Edmondson-Steiner grade has been identified as an independent risk factor for HCC recurrence. Zhou et al [36] proved that the Edmondson-Steiner grade had important significance for the prognosis of HCC and might become a key prognostic indicator for HCC without MVI. Our study found that the early recurrence rate in Edmondson-Steiner III-IV stage patients was significantly higher than that of I-II, which confirmed this viewpoint. AFP is a specific tumor marker for HCC with a specificity of up to 93.3%for early diagnosis [37]. Relevant studies have proved that the higher the serum AFP level, the shorter the survival time of HCC patients, indicating the close relationship between AFP level and prognosis [38, 39]. The results of our study showed that serum AFP level was not only an independent risk factor for the occurrence of MVI, but also an independent risk factor for early recurrence of SHCC, which was consistent with previous research [40].

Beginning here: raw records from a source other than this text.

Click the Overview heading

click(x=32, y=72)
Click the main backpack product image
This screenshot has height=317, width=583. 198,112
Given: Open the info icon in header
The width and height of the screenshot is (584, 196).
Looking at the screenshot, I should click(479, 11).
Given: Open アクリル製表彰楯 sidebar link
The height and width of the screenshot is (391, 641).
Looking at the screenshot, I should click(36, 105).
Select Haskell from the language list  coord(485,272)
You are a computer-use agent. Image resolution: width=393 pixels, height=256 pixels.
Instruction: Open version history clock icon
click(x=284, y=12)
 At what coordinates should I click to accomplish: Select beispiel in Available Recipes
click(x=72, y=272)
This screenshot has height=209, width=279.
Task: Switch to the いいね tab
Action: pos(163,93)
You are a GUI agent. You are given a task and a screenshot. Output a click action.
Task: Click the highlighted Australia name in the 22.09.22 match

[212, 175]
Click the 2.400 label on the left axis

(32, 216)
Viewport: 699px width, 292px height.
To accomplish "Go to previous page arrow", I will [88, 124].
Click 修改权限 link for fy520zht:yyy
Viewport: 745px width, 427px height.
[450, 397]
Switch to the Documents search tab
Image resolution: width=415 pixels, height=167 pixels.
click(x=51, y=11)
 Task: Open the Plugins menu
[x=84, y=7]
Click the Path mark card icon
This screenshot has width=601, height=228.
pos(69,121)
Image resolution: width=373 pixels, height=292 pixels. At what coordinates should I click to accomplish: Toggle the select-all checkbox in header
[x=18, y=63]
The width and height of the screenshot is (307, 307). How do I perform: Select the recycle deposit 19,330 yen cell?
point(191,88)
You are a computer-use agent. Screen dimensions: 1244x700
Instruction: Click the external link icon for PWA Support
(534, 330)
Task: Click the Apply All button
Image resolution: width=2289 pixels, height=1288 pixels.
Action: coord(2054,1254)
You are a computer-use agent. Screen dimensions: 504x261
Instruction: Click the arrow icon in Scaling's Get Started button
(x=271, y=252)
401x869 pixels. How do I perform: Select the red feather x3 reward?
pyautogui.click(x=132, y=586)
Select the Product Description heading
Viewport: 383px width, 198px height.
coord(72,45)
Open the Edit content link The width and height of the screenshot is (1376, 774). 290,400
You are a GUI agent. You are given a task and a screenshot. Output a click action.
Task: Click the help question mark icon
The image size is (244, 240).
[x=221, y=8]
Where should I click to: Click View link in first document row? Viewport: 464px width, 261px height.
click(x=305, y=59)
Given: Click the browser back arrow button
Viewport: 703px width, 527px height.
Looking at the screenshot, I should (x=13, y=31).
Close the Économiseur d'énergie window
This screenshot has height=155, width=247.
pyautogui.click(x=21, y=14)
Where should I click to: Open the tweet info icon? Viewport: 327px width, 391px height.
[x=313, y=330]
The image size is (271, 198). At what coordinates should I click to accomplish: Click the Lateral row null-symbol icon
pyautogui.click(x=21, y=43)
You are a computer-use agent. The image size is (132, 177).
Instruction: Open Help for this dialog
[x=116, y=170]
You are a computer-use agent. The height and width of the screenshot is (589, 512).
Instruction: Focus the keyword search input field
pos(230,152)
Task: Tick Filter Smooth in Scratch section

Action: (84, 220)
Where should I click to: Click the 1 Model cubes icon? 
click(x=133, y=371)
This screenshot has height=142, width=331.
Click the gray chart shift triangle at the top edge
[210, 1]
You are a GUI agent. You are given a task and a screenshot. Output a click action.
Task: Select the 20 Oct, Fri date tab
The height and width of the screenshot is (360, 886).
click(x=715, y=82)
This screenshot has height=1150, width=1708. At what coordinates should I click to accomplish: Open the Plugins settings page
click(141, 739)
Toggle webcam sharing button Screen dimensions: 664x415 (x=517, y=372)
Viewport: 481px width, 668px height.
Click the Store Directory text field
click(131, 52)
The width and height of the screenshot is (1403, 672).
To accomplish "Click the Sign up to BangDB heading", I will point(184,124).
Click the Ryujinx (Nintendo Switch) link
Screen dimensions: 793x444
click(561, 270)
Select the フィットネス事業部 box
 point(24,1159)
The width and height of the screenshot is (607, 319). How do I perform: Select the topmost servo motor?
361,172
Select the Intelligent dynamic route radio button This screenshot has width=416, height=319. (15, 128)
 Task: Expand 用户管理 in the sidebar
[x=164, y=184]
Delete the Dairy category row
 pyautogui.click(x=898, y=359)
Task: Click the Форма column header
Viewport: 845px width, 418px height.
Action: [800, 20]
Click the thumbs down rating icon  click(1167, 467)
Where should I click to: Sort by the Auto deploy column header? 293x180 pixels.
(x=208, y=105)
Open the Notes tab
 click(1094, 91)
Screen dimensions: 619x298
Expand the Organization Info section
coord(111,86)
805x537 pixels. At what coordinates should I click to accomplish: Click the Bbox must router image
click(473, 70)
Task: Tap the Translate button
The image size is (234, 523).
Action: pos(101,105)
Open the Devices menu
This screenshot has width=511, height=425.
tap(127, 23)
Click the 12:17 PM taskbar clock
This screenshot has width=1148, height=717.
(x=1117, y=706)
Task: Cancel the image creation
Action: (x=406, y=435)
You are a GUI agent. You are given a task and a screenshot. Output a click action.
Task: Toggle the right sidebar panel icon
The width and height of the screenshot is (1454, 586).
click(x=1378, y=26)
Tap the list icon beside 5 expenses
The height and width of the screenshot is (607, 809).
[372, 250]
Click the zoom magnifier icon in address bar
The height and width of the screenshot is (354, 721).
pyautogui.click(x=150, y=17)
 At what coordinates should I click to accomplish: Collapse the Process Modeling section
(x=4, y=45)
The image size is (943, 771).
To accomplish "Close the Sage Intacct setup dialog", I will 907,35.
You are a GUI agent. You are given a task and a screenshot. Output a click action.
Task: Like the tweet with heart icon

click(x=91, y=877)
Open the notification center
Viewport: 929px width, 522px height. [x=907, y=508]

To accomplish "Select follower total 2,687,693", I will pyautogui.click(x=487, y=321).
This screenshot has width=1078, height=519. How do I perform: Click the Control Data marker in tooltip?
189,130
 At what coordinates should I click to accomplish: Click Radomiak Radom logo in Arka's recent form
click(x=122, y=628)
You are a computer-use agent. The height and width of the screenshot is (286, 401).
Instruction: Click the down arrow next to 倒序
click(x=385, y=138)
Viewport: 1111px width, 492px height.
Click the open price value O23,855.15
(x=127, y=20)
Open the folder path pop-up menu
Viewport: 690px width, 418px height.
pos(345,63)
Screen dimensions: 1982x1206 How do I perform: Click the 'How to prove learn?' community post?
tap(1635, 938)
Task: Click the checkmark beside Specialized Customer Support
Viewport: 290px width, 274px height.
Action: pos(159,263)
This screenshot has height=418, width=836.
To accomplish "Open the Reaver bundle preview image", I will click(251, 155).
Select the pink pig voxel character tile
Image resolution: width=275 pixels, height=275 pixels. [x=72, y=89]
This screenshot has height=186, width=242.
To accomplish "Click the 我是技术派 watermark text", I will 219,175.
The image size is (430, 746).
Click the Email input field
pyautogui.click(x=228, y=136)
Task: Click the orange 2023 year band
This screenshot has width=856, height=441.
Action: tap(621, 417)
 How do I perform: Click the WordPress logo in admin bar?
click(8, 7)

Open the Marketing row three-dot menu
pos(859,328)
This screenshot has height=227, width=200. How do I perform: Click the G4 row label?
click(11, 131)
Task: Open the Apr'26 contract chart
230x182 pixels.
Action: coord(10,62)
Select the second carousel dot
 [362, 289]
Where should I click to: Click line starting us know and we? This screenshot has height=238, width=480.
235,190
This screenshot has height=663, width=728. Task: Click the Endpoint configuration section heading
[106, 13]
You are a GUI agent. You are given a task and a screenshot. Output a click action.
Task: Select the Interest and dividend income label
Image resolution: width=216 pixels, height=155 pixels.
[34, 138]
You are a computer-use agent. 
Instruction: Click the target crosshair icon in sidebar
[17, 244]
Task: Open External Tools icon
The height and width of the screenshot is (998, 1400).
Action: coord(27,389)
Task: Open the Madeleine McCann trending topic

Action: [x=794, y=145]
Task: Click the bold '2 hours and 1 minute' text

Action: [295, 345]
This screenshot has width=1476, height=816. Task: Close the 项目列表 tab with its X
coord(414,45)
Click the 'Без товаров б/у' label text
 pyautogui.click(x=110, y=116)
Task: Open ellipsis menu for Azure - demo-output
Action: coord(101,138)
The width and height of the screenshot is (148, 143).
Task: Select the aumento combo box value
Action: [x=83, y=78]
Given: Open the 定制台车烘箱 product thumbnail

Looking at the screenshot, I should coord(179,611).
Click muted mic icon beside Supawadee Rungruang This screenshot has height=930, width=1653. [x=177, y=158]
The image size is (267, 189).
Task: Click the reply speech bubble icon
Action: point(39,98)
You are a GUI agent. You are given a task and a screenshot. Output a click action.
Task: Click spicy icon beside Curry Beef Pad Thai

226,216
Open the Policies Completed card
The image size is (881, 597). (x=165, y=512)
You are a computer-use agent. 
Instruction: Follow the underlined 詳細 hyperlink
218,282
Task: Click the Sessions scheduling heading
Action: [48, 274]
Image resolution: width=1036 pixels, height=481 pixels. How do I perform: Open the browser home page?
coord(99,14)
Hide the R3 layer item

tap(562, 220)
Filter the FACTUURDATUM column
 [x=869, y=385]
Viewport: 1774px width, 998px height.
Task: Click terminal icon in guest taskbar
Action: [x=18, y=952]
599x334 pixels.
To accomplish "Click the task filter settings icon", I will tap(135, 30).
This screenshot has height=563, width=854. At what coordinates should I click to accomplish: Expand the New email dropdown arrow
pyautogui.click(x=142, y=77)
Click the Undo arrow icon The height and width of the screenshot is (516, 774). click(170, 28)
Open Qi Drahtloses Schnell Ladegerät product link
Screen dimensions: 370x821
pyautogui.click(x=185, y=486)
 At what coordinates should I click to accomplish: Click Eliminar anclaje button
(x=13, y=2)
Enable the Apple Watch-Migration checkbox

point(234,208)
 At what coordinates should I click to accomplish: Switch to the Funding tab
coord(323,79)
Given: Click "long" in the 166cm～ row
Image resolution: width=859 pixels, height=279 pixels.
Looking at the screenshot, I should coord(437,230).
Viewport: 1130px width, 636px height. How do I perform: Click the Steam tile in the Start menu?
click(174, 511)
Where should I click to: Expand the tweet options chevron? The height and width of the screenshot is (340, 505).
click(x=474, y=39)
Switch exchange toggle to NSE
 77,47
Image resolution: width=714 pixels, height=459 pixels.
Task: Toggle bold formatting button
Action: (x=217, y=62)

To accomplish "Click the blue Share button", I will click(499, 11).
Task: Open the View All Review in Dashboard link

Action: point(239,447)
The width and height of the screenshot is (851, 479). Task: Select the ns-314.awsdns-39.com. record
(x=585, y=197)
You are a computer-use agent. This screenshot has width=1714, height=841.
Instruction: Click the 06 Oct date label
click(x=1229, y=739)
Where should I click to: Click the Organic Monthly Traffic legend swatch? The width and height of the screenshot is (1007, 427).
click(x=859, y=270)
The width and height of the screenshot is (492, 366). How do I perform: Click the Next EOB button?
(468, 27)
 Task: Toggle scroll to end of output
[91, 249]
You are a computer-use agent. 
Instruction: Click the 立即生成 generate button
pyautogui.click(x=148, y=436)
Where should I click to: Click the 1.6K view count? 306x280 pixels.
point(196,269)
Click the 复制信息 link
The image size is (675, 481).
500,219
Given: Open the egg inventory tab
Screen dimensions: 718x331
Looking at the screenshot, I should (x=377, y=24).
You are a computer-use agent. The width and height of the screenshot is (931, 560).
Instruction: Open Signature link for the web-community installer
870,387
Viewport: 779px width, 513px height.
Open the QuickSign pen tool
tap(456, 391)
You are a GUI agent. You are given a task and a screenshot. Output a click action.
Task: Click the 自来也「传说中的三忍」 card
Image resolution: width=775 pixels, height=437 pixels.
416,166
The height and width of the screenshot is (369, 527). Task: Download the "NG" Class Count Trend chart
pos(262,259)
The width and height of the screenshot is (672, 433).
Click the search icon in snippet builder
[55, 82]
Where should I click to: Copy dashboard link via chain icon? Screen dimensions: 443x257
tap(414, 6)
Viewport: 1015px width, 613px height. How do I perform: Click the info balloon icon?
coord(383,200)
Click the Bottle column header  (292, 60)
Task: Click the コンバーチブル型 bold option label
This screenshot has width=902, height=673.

Surgical methods and surgical margin are another factor affecting HCC recurrence. Many studies have shown that AR has a better prognosis than NAR [41, 42], however, Eguchi et al [43] found that for SHCC, AR was not beneficial. Therefore, the therapeutic effect of AR remains controversial. Our results showed that AR improved patient prognosis and reduced early recurrence of HCC compared with NAR, the reason might be that AR could remove intrahepatic lesions and microvascular metastases. Famularo et al [44] found that the risk of early recurrence of HCC after AR was significantly reduced, especially in HCC with MVI. Therefore, if SHCC patients have sufficient liver function reserve and AR is technically feasible, AR should be considered first, and NAR should be considered as an alternative therapy for patients with limited liver function reserve [41]. In addition, Su et al [45] revealed that the RFS of wider surgical margin (≥ 1 cm) was higher than that of narrower surgical margin in HCC. Our results showed that wide resection margin (≥ 1 cm) can improve the prognosis of all patients, which is consistent with previous reported studies. Therefore, we suggested surgeons should use AR method as much as possible, and try to preserve the surgical resection margin width ≥ 1 cm for SHCC patients.

Our study has several limitations. First, this study was a single-center retrospective study with a limited sample size. Second, the cut-off values of some indicators in this study had a certain subjectivity, which might have a certain impact on the study results. Finally, most of the patients in this study suffered from hepatitis B virus-related hepatocellular carcinoma, which might have some selection bias. In the future, large-sample, multi-center prospective studies are planned to further improve and validate the results.

Conclusion

Our study developed and validated a preoperative nomogram for MVI prediction, and a prognostic nomogram for early recurrence in SHCC patients. These nomograms could better predict individual survival, guide follow-up management strategies and provide a basis for clinical decision making. Furthermore, based on the prognostic nomogram, we suggested that surgeons should choose AR while trying to maintain a surgical margin of ≥ 1 cm, which could reduce early recurrence and improve the prognosis of SHCC patients.